____ RECORDS FOR THE TASK

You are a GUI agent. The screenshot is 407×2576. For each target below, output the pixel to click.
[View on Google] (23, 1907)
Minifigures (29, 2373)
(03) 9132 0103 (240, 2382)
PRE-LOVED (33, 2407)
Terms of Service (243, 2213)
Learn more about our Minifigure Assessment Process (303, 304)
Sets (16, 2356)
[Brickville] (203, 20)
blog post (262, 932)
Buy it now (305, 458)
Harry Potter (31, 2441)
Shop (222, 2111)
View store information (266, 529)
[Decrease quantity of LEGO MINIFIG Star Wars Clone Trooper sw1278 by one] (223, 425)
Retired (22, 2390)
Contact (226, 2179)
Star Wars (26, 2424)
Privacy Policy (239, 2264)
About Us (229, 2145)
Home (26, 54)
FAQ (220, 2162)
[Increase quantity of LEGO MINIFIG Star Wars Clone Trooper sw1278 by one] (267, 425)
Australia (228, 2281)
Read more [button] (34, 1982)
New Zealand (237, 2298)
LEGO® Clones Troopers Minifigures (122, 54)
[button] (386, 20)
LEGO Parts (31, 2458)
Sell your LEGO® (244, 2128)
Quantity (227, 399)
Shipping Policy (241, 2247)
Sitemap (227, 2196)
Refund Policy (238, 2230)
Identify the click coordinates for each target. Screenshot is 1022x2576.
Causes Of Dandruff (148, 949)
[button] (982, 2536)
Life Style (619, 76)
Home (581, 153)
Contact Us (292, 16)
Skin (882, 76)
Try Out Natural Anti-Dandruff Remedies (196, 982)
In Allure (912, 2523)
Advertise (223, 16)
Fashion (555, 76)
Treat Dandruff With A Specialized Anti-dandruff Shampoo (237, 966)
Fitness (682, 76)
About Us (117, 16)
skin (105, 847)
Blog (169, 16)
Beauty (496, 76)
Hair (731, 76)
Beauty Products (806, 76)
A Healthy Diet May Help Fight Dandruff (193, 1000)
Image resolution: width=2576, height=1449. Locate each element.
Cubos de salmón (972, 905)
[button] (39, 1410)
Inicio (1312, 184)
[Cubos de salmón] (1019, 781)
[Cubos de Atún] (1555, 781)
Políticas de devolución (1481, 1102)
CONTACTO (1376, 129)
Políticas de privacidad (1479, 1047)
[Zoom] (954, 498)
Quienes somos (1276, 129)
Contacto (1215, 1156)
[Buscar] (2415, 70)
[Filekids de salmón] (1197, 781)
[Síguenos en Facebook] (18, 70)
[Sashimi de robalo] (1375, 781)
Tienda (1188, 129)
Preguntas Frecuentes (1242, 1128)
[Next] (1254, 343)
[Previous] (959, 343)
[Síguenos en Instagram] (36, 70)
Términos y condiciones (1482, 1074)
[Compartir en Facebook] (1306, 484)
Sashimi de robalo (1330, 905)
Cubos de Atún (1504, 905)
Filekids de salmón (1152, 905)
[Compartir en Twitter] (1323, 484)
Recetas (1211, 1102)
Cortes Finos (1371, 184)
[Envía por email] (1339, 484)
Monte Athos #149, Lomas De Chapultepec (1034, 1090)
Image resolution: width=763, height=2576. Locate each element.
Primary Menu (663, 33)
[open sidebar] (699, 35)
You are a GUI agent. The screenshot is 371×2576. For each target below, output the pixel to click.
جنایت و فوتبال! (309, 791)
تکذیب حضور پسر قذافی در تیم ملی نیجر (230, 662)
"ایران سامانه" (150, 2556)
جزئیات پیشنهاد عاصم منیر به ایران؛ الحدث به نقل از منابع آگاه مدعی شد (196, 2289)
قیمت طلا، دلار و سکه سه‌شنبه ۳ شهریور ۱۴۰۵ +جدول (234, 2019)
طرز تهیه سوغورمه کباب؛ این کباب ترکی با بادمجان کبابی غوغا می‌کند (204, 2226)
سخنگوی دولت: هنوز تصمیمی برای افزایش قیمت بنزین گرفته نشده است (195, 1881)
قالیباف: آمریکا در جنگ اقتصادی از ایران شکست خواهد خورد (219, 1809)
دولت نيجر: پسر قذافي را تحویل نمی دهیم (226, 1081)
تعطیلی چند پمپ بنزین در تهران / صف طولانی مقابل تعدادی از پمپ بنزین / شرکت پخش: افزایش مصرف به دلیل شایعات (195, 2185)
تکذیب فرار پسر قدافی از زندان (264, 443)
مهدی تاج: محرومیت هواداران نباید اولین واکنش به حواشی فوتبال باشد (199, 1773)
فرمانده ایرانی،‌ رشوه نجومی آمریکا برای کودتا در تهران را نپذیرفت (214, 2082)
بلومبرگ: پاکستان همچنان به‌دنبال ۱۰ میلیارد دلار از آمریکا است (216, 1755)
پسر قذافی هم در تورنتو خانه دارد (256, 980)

________

ACTIVITY>
Within the material above, the line with "Sitemap (227, 2196)" opens the range and the line with "[Compartir en Facebook] (1306, 484)" closes it; reproduce that range word for word.

EXERCISE RESULT>
Sitemap (227, 2196)
Refund Policy (238, 2230)
Identify the click coordinates for each target. Screenshot is 1022x2576.
Causes Of Dandruff (148, 949)
[button] (982, 2536)
Life Style (619, 76)
Home (581, 153)
Contact Us (292, 16)
Skin (882, 76)
Try Out Natural Anti-Dandruff Remedies (196, 982)
In Allure (912, 2523)
Advertise (223, 16)
Fashion (555, 76)
Treat Dandruff With A Specialized Anti-dandruff Shampoo (237, 966)
Fitness (682, 76)
About Us (117, 16)
skin (105, 847)
Blog (169, 16)
Beauty (496, 76)
Hair (731, 76)
Beauty Products (806, 76)
A Healthy Diet May Help Fight Dandruff (193, 1000)
Image resolution: width=2576, height=1449. Locate each element.
Cubos de salmón (972, 905)
[button] (39, 1410)
Inicio (1312, 184)
[Cubos de salmón] (1019, 781)
[Cubos de Atún] (1555, 781)
Políticas de devolución (1481, 1102)
CONTACTO (1376, 129)
Políticas de privacidad (1479, 1047)
[Zoom] (954, 498)
Quienes somos (1276, 129)
Contacto (1215, 1156)
[Buscar] (2415, 70)
[Filekids de salmón] (1197, 781)
[Síguenos en Facebook] (18, 70)
[Sashimi de robalo] (1375, 781)
Tienda (1188, 129)
Preguntas Frecuentes (1242, 1128)
[Next] (1254, 343)
[Previous] (959, 343)
[Síguenos en Instagram] (36, 70)
Términos y condiciones (1482, 1074)
[Compartir en Facebook] (1306, 484)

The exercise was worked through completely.